A emergência climática está deixando quase um terço da população mundial exposta a ondas de calor extremo que duram mais de 20 dias ao ano. 

E, sem que haja mudanças estruturais de longo prazo, a solução imediata para enfrentar o calor retroalimenta o aquecimento global: o resfriamento convencional, por meio de ares-condicionados, emite mais de 7% de gases de efeito estufa em todo o mundo. Caso as tendências de crescimento se mantenham, esses equipamentos serão responsáveis pelo consumo de 20% do total de eletricidade do mundo, e podem dobrar até 2050, afirma a ONU. 

Por isso, durante a COP28 (Conferência das Partes), promovida pela ONU entre o fim de novembro e início de dezembro, em Dubai, foi lançado o Compromisso Global de Resfriamento. A conferência faz parte das ações da UNFCCC (Convenção-Quadro sobre Mudança do Clima), e debate a emergência climática no mundo.

O objetivo é traçar ações para fazer um resfriamento passivo, como isolamento, sombreamento natural, ventilação e superfícies refletivas, padrões de eficiência energética mais altos e redução dos gases de refrigeração, ou hidrofluorcarbonetos (com hidrogênio, flúor e carbono).

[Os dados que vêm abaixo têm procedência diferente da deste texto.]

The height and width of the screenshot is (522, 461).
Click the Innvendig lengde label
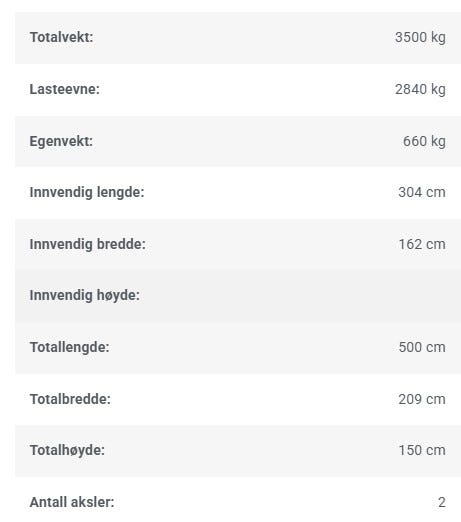click(87, 192)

Caso as recomendações sejam seguidas, será possível reduzir em 3,8 bilhões de toneladas as emissões de CO2 equivalente previstas para 2050, afirma a ONU – CO2 equivalente é uma medida que compara as emissões de vários gases de efeito estufa com seu potencial de aquecimento. Como exemplo, podemos citar o gás metano, que tem 21 vezes mais potencial de aquecimento que o gás carbônico, então seu CO2 equivalente é 21.

Emergência climática e direitos humanos

O direito a um meio ambiente limpo e saudável foi incorporado à lista de direitos humanos  da ONU em 2022. O texto da resolução afirma que emergência climática e a degradação ambiental são algumas das ameaças mais urgentes ao futuro da humanidade. 

No mesmo ano, o STF (Supremo Tribunal Federal) declarou que o Acordo de Paris de 2015 – que prevê ações para que a temperatura média global não fique mais do que 1,5 ºC acima dos níveis pré-industriais –, é um tratado de direitos humanos. 

A decisão se deu na análise da ADPF 708 (Arguição de Descumprimento de Preceito Fundamental n. 708), sobre a omissão do governo Bolsonaro em destinar recursos do Fundo Clima, caso em que a Conectas é amicus curiae. Com isso, a Corte firmou a tese de que o Poder Executivo tem o dever constitucional de alocar recursos para o clima visando proteger o meio ambiente.

“Estas resoluções podem parecer abstratas, mas são um catalisador para a ação, e dão poder às pessoas comuns para responsabilizar seus governos de uma forma muito poderosa”, disse David Boyd, o Relator Especial das Nações Unidas para os Direitos Humanos e o Meio Ambiente, em uma publicação da ONU.